● **TASK GOAL**
Without including any pictures, please copy every entry below exactly.

BEGIN EXERCISE INPUT

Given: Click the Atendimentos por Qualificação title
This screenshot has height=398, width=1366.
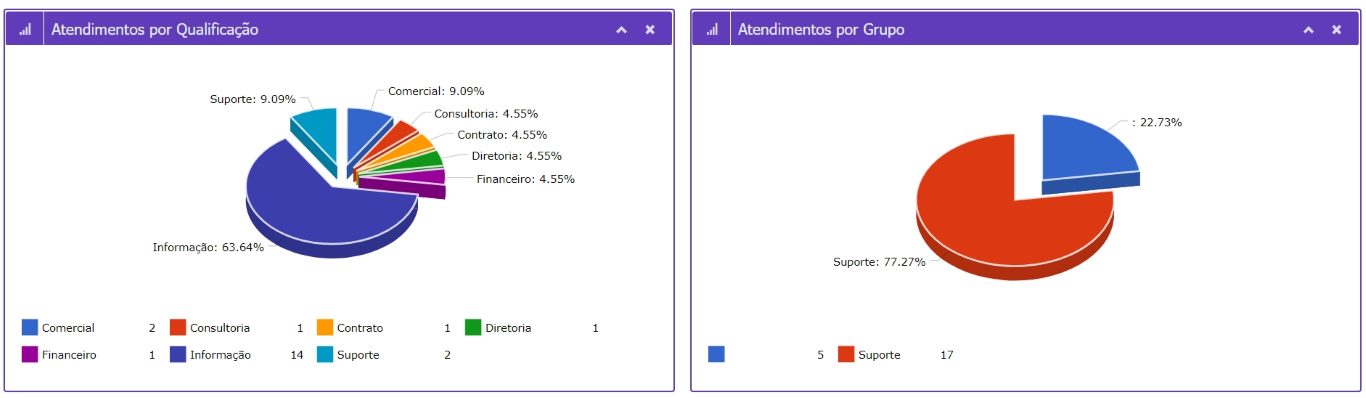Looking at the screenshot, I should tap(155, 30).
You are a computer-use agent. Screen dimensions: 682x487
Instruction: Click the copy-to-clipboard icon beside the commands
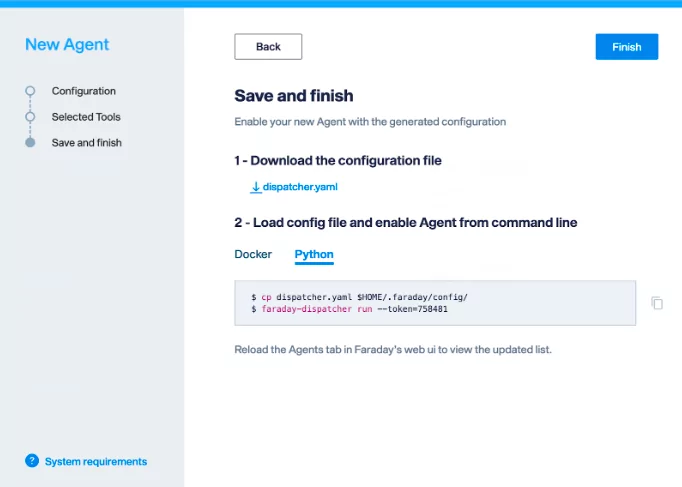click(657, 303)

END EXERCISE INPUT

● **RESPONSE**
Given: Click the Atendimentos por Qualificação title
This screenshot has height=398, width=1366.
Looking at the screenshot, I should tap(155, 30).
You are a computer-use agent. Screen dimensions: 682x487
Instruction: Click the copy-to-clipboard icon beside the commands
click(657, 303)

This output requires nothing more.